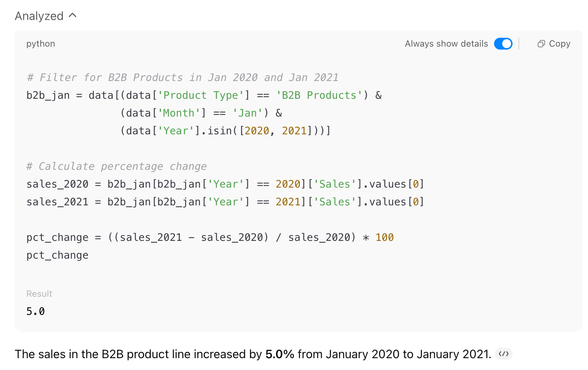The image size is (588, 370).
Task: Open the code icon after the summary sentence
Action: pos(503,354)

* * *

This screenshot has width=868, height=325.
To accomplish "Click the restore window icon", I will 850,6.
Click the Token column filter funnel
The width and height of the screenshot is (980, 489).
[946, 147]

## WHAT YOU ARE ASKED TO DO
If the string "Click" appears in a line of the entries, report the line.

## RESULT BELOW
To accomplish "Click the restore window icon", I will 850,6.
Click the Token column filter funnel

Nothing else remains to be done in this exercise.